EXTRACTO DE PÁGINA →
━━━━

A mediados de 2010 se conoció la denuncia de abuso sexual y de poder contra el párroco de la iglesia de El Bosque. Pudimos conocer detalles de la misma por una entrevista televisada concedida por uno de sus acusadores. Entre católicos hubo distintas reacciones: duda, estupefacción, presunción de inocencia, rechazo por falsedad. Al año siguiente hubo un fallo eclesiástico sancionatorio y otro judicial que acreditó el delito, señalando que el patrón de conducta se remontaba a 1962. Denunciantes también imputaron encubrimiento a autoridades de la Iglesia.
Desde entonces salieron a la luz otras inculpaciones del mismo tenor por supuestos abusos cometidos por miembros del clero; hasta que el año pasado, el arzobispo Charles Scicluna y el sacerdote Jordi Bertomeu, por encargo del Papa Francisco, visitaron Chile con el encargo de entrevistar a todas las personas que se consideraban víctimas de abuso sexual, de poder y conciencia. También Su Santidad convocó a los 34 obispos chilenos para tratar los graves errores y omisiones en la gestión de los casos en cuestión y de posible encubrimiento. Hasta que el informe Scicluna destapó «la caja de Pandora», develando el desastre: el número de sacerdotes infieles creció y crece. Distintas fuentes sindican crisis en la Iglesia, al punto de que, en enero reciente, el Vaticano citó a los presidentes de todas las conferencias episcopales del mundo.

━━━━

EXTRACTOS DE DATOS →
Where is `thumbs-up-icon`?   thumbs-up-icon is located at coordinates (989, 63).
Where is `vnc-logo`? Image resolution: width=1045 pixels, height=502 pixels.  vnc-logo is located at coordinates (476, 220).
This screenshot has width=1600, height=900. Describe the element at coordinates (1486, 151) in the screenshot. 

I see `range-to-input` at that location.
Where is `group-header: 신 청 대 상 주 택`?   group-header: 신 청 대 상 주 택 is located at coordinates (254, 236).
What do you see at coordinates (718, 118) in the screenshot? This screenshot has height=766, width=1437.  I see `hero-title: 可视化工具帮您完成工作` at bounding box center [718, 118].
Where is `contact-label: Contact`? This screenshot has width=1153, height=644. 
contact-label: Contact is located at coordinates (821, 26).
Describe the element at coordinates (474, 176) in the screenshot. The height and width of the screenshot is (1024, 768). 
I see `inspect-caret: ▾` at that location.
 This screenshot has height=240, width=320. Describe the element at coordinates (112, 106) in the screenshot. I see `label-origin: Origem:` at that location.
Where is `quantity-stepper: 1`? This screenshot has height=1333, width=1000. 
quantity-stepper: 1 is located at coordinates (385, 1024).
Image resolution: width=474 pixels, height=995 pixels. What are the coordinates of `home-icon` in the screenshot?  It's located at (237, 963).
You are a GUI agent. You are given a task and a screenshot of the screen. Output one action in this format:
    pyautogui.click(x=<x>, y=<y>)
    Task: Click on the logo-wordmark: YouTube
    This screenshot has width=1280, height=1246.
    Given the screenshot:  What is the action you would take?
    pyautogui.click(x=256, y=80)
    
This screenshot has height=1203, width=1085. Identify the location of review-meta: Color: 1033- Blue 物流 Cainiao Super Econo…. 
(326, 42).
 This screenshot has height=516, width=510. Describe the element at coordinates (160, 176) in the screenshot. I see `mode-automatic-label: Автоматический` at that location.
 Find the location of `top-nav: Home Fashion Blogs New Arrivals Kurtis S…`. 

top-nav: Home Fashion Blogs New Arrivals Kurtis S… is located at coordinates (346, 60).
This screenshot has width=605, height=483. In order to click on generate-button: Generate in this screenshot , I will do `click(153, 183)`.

━━━━

LA TAREA →
Copia el texto sobre los abusos en la Iglesia chilena desde "A mediados de" hasta "de la Iglesia.", y reemplaza "párroco" por "capellán". El material no hace falta para resolver esto.

SOLUCIÓN →
A mediados de 2010 se conoció la denuncia de abuso sexual y de poder contra el capellán de la iglesia de El Bosque. Pudimos conocer detalles de la misma por una entrevista televisada concedida por uno de sus acusadores. Entre católicos hubo distintas reacciones: duda, estupefacción, presunción de inocencia, rechazo por falsedad. Al año siguiente hubo un fallo eclesiástico sancionatorio y otro judicial que acreditó el delito, señalando que el patrón de conducta se remontaba a 1962. Denunciantes también imputaron encubrimiento a autoridades de la Iglesia.